#### TASK OBJECTIVE:
Repeat each line of the material exactly.

#### DATASET EXCERPTS:
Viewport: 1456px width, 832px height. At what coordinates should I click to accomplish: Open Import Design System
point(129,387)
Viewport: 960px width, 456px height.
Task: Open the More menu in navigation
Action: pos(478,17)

#### OUTPUT FOR THIS TASK:
Viewport: 1456px width, 832px height. At what coordinates should I click to accomplish: Open Import Design System
point(129,387)
Viewport: 960px width, 456px height.
Task: Open the More menu in navigation
Action: pos(478,17)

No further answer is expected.